P. EaD: Por que gostamos de ficções?

No livro Why We Read Fiction: Theory of Mind and the Novel, a pesquisadora Lisa Zunshine propõe uma tese profundamente transformadora: ao nos envolvermos com histórias de ficção — seja na literatura, no cinema, nas séries ou em outras mídias — exercitamos uma habilidade cognitiva fundamental chamada Theory of Mind (Teoria da Mente).


A Teoria da Mente é nossa capacidade de entender que outras pessoas possuem pensamentos, emoções, crenças, desejos e intenções diferentes dos nossos. É isso que nos permite conviver, negociar, amar, cooperar, prever comportamentos e decifrar as sutilezas das relações humanas. Zunshine mostra que, ao acompanhar as tramas internas dos personagens — suas motivações, medos, erros, desejos ocultos e contradições —, nós praticamos exatamente esse tipo de leitura mental, que é essencial para a vida em sociedade.


Ela argumenta que a ficção é uma espécie de academia cognitiva para o cérebro social. Cada vez que tentamos entender por que um personagem tomou determinada decisão, ou interpretamos o que não foi dito, mas ficou subentendido numa cena, estamos, na verdade, afinando nossos próprios radares emocionais e sociais. Essa capacidade, que foi esculpida ao longo da evolução, é tão automática que nem percebemos o quanto a usamos — tanto no dia a dia quanto na relação com a ficção.


Zunshine sugere que nosso cérebro foi projetado para buscar sentido nas intenções alheias. Quando não há interação real, ele aceita de bom grado as simulações — ou seja, os personagens de ficções. Ao ler um romance, assistir a um filme ou se envolver numa série, nosso cérebro "se deixa enganar" acreditando, em algum nível, que está lidando com situações sociais reais, e então ativa os mesmos circuitos neuronais da empatia, da antecipação e da interpretação social.

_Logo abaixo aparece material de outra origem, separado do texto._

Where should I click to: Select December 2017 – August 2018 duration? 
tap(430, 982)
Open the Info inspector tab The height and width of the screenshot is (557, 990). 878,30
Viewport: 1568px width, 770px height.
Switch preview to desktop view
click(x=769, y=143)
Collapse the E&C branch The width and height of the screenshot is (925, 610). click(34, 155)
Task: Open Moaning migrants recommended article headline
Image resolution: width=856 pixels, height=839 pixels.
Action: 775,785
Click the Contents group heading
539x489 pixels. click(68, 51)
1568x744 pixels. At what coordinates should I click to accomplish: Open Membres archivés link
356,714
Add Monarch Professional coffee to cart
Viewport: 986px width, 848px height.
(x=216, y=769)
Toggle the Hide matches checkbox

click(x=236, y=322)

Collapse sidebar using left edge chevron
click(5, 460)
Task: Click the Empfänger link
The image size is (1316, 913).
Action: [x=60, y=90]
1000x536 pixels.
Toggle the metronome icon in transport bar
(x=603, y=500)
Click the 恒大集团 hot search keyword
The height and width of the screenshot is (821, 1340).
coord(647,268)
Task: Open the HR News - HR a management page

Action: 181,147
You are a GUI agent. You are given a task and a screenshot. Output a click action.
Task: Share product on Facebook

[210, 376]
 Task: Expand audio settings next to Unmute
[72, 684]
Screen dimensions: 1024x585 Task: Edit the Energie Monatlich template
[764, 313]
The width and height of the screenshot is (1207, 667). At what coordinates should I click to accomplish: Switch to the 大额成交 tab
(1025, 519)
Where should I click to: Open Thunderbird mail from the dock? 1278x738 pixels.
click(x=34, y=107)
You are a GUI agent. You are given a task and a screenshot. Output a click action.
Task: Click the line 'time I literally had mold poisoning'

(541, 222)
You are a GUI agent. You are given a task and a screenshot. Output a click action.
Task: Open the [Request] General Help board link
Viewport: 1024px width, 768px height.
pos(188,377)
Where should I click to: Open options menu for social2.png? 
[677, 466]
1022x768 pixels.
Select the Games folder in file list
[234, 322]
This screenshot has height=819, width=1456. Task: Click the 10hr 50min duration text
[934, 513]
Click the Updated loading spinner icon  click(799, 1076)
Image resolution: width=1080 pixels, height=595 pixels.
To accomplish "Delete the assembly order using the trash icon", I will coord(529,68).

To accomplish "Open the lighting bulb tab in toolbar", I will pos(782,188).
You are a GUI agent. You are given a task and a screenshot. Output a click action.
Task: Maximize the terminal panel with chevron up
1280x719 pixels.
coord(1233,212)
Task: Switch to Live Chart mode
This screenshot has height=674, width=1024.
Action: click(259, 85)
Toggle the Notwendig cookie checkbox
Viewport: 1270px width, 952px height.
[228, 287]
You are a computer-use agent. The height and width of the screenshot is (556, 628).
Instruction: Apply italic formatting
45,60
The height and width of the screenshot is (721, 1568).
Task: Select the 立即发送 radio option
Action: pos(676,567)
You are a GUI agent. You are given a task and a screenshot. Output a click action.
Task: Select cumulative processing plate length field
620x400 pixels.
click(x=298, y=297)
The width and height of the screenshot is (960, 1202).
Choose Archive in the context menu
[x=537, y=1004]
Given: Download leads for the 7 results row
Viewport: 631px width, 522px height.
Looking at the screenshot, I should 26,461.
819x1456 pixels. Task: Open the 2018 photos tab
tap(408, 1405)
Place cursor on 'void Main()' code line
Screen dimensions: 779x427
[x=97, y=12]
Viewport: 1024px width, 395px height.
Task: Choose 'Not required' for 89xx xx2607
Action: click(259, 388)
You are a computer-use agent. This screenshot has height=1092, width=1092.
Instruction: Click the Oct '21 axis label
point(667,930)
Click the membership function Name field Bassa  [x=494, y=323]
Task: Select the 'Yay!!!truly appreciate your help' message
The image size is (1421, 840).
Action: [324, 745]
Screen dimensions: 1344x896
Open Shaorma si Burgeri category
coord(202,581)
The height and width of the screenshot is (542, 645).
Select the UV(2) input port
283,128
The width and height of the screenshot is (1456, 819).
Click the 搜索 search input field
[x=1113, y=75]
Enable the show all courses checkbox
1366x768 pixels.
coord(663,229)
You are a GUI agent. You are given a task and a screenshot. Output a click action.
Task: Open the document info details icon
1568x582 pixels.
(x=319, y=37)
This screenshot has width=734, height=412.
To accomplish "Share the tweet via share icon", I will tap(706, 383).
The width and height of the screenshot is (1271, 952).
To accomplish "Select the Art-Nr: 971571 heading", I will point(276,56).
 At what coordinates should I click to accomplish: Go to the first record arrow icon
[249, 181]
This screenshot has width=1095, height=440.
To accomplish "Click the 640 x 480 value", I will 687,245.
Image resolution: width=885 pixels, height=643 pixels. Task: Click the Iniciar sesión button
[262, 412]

Essa prática tem efeitos concretos. Estudos sugerem que leitores habituais de ficção desenvolvem maior empatia, maior flexibilidade cognitiva e melhor capacidade de lidar com ambiguidades e contradições — elementos inevitáveis em qualquer relação humana.


Ao trazer essa discussão para a educação dos meus filhos, o que fica evidente é que cada filme, cada série, cada história em quadrinhos que eles escolhem consumir se torna, na prática, uma poderosa ferramenta de desenvolvimento emocional e social. Quando eles debatem sobre as intenções de um personagem, questionam decisões, percebem nuances de olhares ou de silêncio, estão, na verdade, aprimorando habilidades sofisticadas de análise social e empatia.


Portanto, longe de ser um passatempo trivial, o envolvimento com narrativas é um laboratório vivo onde eles podem, de forma segura, experimentar os dilemas humanos, ensaiar respostas emocionais e ampliar sua compreensão sobre a complexidade da mente — própria e alheia.


No fundo, como sugere Lisa Zunshine, ler ficção (e eu diria também ver, ouvir e viver ficções) não é apenas entretenimento, mas uma forma ancestral, elegante e profundamente eficaz de treinar aquilo que nos torna humanos: a capacidade de entender o outro.